— WHAT YOU HAVE TO DO —
The records are to be copied in their entirety, exactly as given.

— Collected data entries —

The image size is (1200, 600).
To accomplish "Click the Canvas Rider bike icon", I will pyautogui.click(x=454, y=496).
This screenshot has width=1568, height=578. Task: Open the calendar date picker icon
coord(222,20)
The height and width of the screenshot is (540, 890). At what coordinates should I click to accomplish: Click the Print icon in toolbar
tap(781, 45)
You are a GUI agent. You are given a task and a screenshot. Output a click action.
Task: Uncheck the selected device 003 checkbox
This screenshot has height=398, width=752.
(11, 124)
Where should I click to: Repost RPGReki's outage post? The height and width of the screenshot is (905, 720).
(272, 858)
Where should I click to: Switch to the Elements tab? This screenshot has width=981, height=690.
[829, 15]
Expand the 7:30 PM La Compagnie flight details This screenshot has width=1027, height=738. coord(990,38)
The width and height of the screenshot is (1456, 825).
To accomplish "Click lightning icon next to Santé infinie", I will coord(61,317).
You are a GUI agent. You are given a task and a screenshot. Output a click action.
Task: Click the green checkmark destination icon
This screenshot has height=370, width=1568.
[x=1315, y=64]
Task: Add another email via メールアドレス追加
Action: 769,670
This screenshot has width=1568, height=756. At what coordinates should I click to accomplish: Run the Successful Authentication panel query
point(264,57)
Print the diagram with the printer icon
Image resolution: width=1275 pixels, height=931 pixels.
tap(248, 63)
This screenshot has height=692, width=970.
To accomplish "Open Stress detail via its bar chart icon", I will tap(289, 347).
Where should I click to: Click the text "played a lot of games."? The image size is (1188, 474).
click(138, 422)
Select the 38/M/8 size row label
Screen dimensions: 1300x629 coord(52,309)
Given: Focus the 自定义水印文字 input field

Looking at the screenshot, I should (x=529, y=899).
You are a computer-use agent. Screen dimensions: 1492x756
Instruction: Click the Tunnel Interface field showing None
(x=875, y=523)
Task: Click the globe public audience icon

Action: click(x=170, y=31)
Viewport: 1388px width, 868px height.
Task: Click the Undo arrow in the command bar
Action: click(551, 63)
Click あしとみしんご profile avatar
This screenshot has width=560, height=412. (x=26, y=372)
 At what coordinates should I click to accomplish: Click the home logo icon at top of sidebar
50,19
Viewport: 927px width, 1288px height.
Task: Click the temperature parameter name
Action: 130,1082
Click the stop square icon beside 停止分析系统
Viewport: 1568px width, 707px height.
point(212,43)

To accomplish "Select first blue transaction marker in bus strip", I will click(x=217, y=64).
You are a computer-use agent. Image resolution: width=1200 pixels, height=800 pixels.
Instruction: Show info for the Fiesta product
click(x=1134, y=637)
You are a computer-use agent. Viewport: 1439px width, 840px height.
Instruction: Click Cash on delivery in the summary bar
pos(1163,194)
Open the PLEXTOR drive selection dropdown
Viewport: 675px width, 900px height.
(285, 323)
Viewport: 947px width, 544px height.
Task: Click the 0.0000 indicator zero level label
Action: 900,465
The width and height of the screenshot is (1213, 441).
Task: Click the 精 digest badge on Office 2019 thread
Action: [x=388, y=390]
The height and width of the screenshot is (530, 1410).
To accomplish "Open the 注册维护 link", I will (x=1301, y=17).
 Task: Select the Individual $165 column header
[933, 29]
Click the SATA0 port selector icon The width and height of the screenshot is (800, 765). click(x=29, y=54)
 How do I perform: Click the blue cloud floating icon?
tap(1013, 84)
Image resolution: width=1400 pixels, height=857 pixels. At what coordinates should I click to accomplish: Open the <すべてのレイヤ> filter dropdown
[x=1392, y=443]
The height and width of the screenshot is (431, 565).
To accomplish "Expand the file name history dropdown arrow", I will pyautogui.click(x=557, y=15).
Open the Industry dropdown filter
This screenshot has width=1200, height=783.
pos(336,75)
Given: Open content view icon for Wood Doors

— WRITTEN ANSWER —
The image size is (1200, 600).
To accomplish "Click the Canvas Rider bike icon", I will pyautogui.click(x=454, y=496).
This screenshot has width=1568, height=578. Task: Open the calendar date picker icon
coord(222,20)
The height and width of the screenshot is (540, 890). At what coordinates should I click to accomplish: Click the Print icon in toolbar
tap(781, 45)
You are a GUI agent. You are given a task and a screenshot. Output a click action.
Task: Uncheck the selected device 003 checkbox
This screenshot has height=398, width=752.
(11, 124)
Where should I click to: Repost RPGReki's outage post? The height and width of the screenshot is (905, 720).
(272, 858)
Where should I click to: Switch to the Elements tab? This screenshot has width=981, height=690.
[829, 15]
Expand the 7:30 PM La Compagnie flight details This screenshot has width=1027, height=738. coord(990,38)
The width and height of the screenshot is (1456, 825).
To accomplish "Click lightning icon next to Santé infinie", I will coord(61,317).
You are a GUI agent. You are given a task and a screenshot. Output a click action.
Task: Click the green checkmark destination icon
This screenshot has height=370, width=1568.
[x=1315, y=64]
Task: Add another email via メールアドレス追加
Action: 769,670
This screenshot has width=1568, height=756. At what coordinates should I click to accomplish: Run the Successful Authentication panel query
point(264,57)
Print the diagram with the printer icon
Image resolution: width=1275 pixels, height=931 pixels.
tap(248, 63)
This screenshot has height=692, width=970.
To accomplish "Open Stress detail via its bar chart icon", I will tap(289, 347).
Where should I click to: Click the text "played a lot of games."? The image size is (1188, 474).
click(138, 422)
Select the 38/M/8 size row label
Screen dimensions: 1300x629 coord(52,309)
Given: Focus the 自定义水印文字 input field

Looking at the screenshot, I should (x=529, y=899).
You are a computer-use agent. Screen dimensions: 1492x756
Instruction: Click the Tunnel Interface field showing None
(x=875, y=523)
Task: Click the globe public audience icon

Action: click(x=170, y=31)
Viewport: 1388px width, 868px height.
Task: Click the Undo arrow in the command bar
Action: click(551, 63)
Click あしとみしんご profile avatar
This screenshot has width=560, height=412. (x=26, y=372)
 At what coordinates should I click to accomplish: Click the home logo icon at top of sidebar
50,19
Viewport: 927px width, 1288px height.
Task: Click the temperature parameter name
Action: 130,1082
Click the stop square icon beside 停止分析系统
Viewport: 1568px width, 707px height.
point(212,43)

To accomplish "Select first blue transaction marker in bus strip", I will click(x=217, y=64).
You are a computer-use agent. Image resolution: width=1200 pixels, height=800 pixels.
Instruction: Show info for the Fiesta product
click(x=1134, y=637)
You are a computer-use agent. Viewport: 1439px width, 840px height.
Instruction: Click Cash on delivery in the summary bar
pos(1163,194)
Open the PLEXTOR drive selection dropdown
Viewport: 675px width, 900px height.
(285, 323)
Viewport: 947px width, 544px height.
Task: Click the 0.0000 indicator zero level label
Action: 900,465
The width and height of the screenshot is (1213, 441).
Task: Click the 精 digest badge on Office 2019 thread
Action: [x=388, y=390]
The height and width of the screenshot is (530, 1410).
To accomplish "Open the 注册维护 link", I will (x=1301, y=17).
 Task: Select the Individual $165 column header
[933, 29]
Click the SATA0 port selector icon The width and height of the screenshot is (800, 765). click(x=29, y=54)
 How do I perform: Click the blue cloud floating icon?
tap(1013, 84)
Image resolution: width=1400 pixels, height=857 pixels. At what coordinates should I click to accomplish: Open the <すべてのレイヤ> filter dropdown
[x=1392, y=443]
The height and width of the screenshot is (431, 565).
To accomplish "Expand the file name history dropdown arrow", I will pyautogui.click(x=557, y=15).
Open the Industry dropdown filter
This screenshot has width=1200, height=783.
pos(336,75)
Given: Open content view icon for Wood Doors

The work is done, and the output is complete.